== MATERIAL ==

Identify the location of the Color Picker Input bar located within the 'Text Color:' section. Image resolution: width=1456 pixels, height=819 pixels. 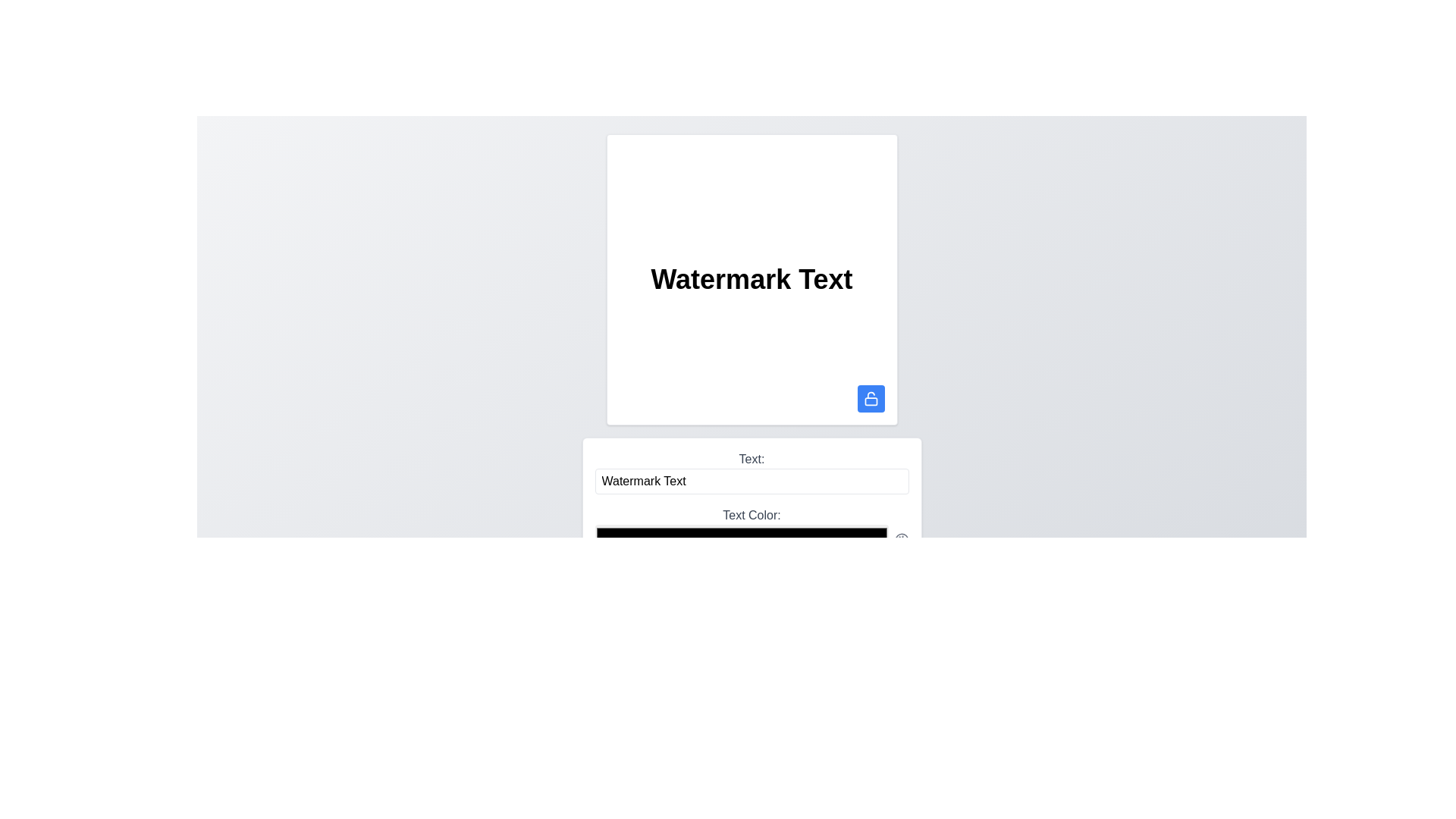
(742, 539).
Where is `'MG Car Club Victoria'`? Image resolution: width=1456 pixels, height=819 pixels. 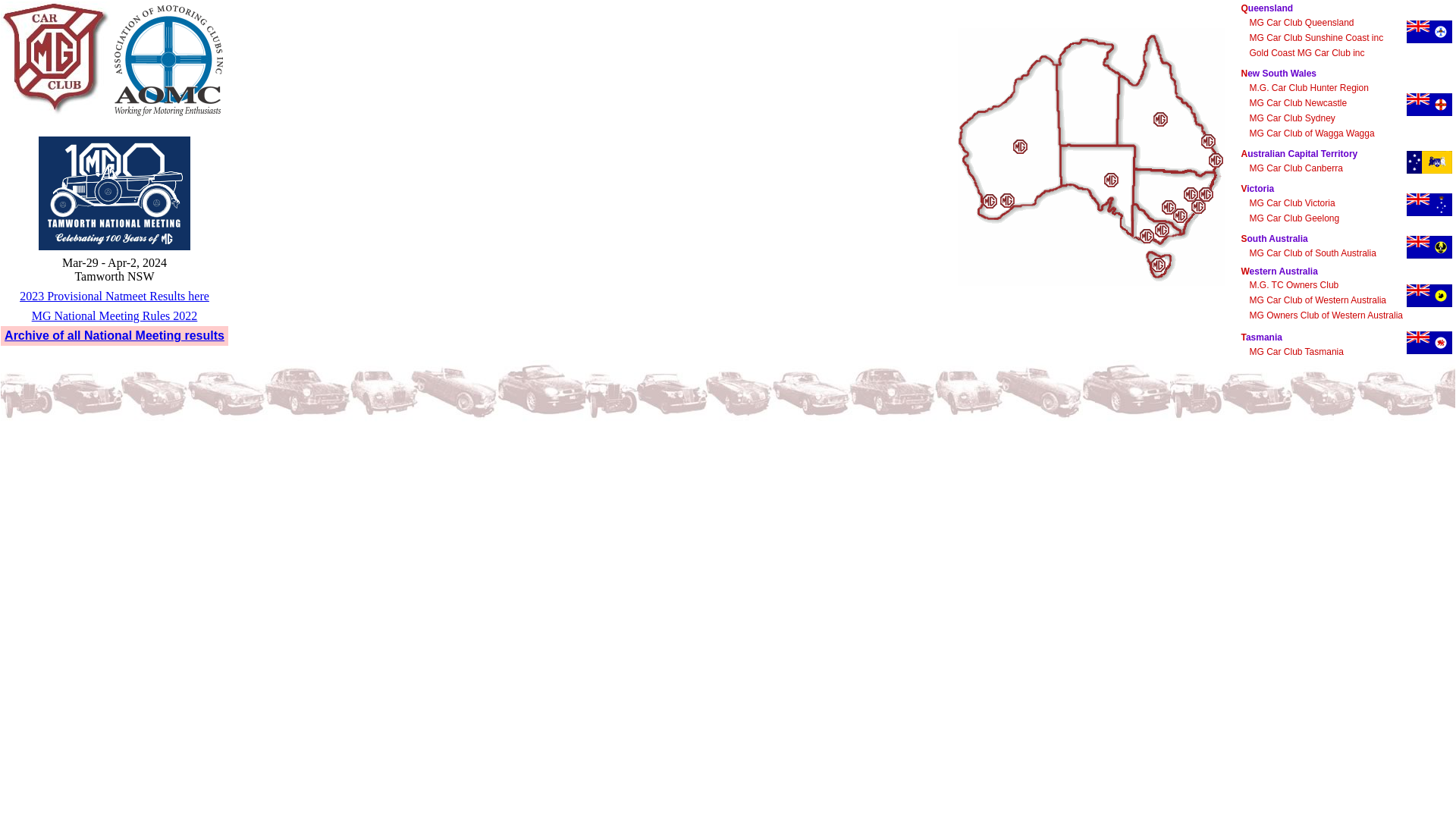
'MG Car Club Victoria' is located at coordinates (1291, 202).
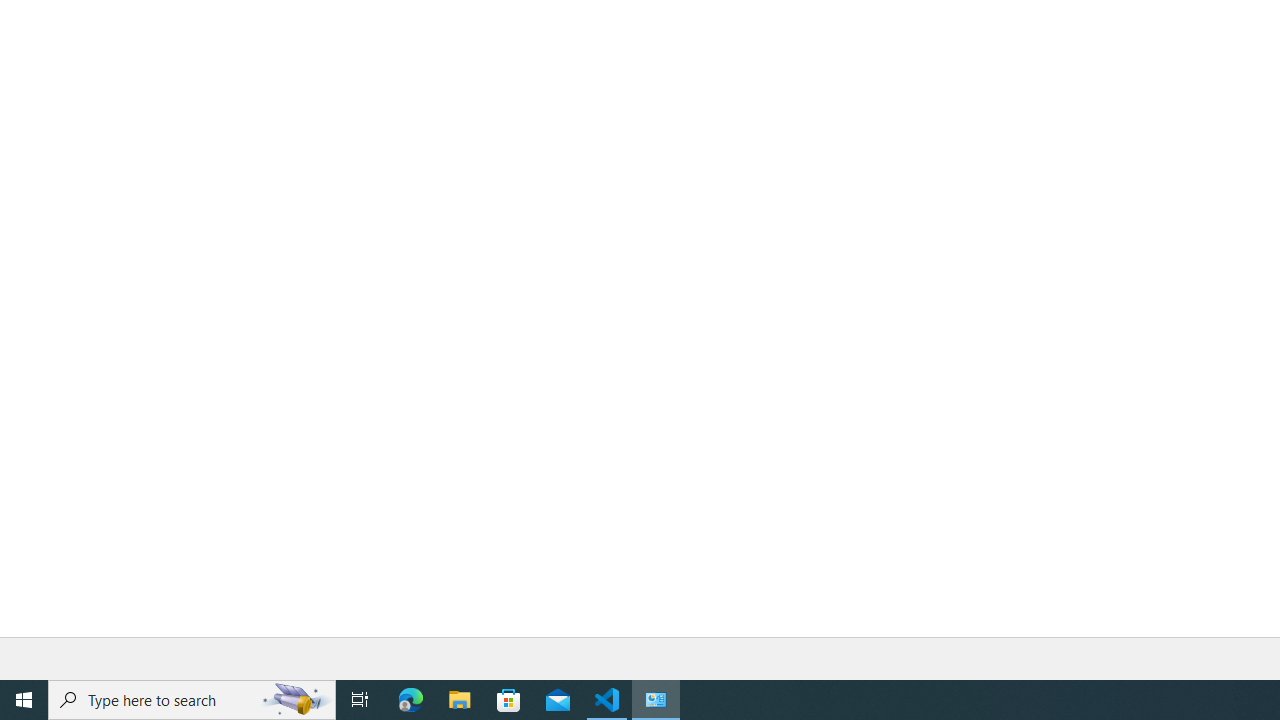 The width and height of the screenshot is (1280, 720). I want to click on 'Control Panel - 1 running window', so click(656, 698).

===
== MATERIAL ==

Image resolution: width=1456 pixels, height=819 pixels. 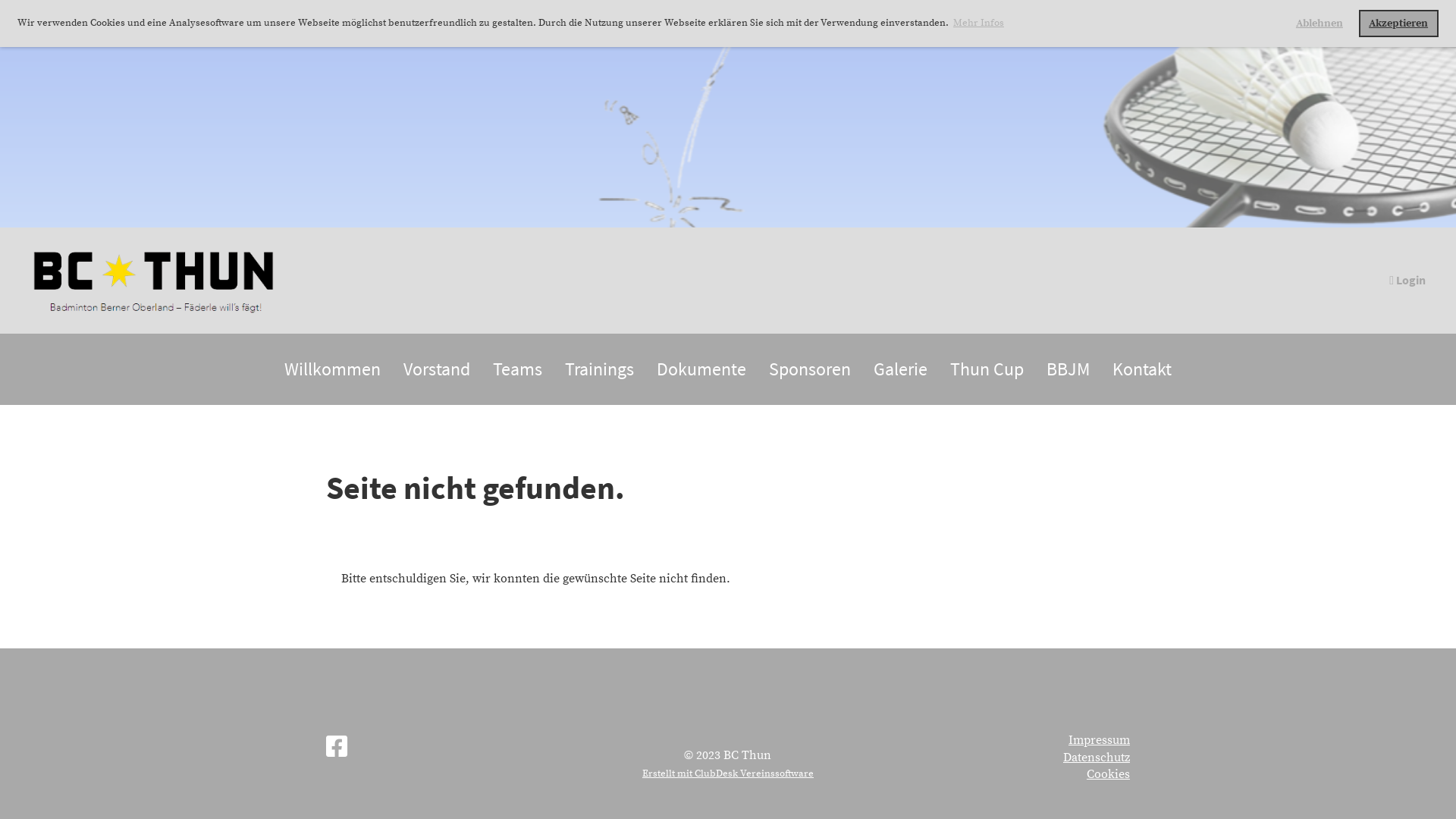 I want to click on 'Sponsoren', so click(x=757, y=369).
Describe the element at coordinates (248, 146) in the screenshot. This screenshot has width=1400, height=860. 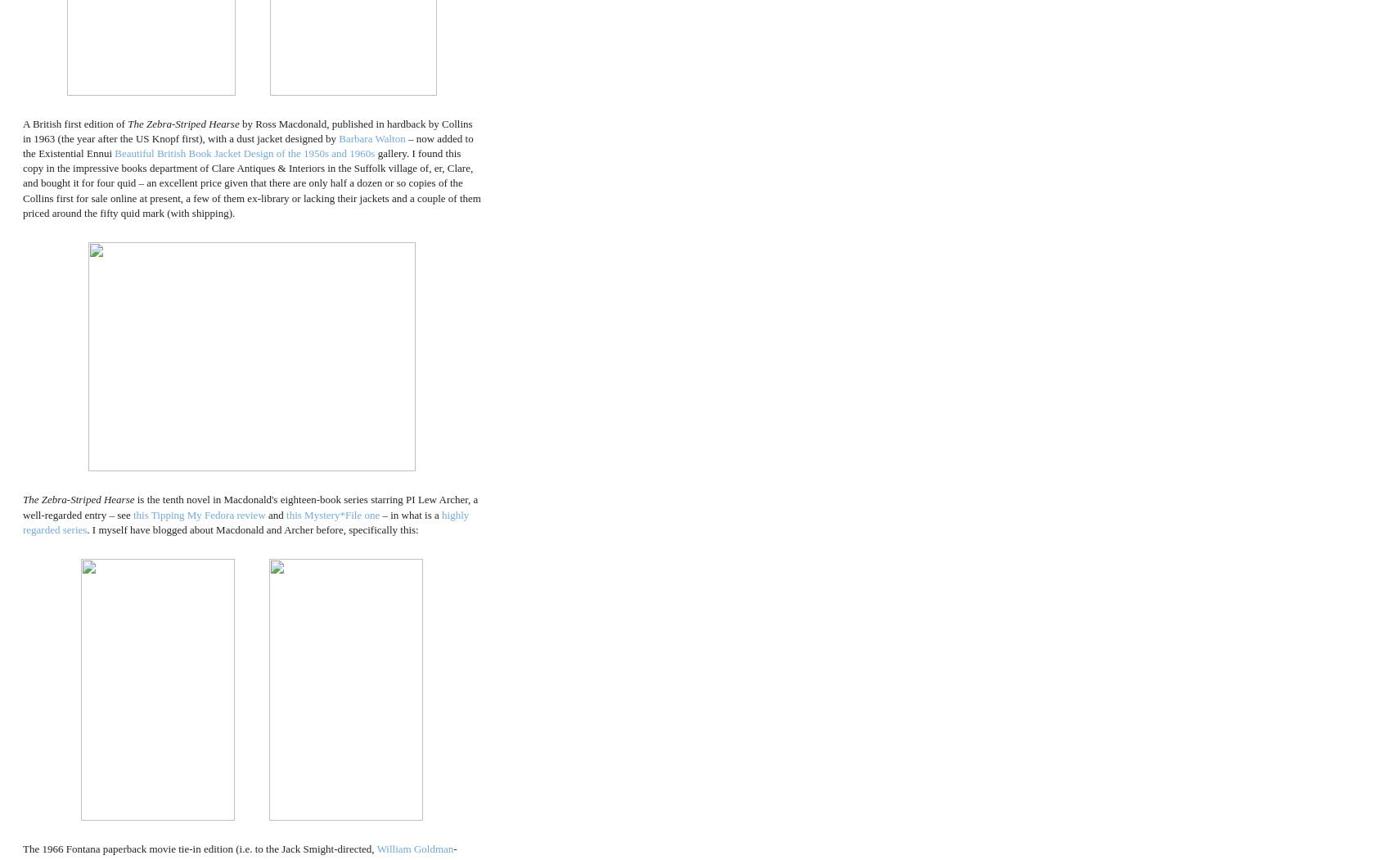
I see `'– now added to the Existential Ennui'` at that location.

===

(PROBLEM DESCRIPTION): Reproduce the records verbatim, from the line containing "Identify the location" through the line containing "The width and", both included. Omit the pictures.

(WRITTEN SOLUTION):
Identify the location of the Color Picker Input bar located within the 'Text Color:' section. Image resolution: width=1456 pixels, height=819 pixels. 
(742, 539).
Where is `'MG Car Club Victoria'`? Image resolution: width=1456 pixels, height=819 pixels. 
'MG Car Club Victoria' is located at coordinates (1291, 202).
 The width and height of the screenshot is (1280, 720). I want to click on 'Control Panel - 1 running window', so click(656, 698).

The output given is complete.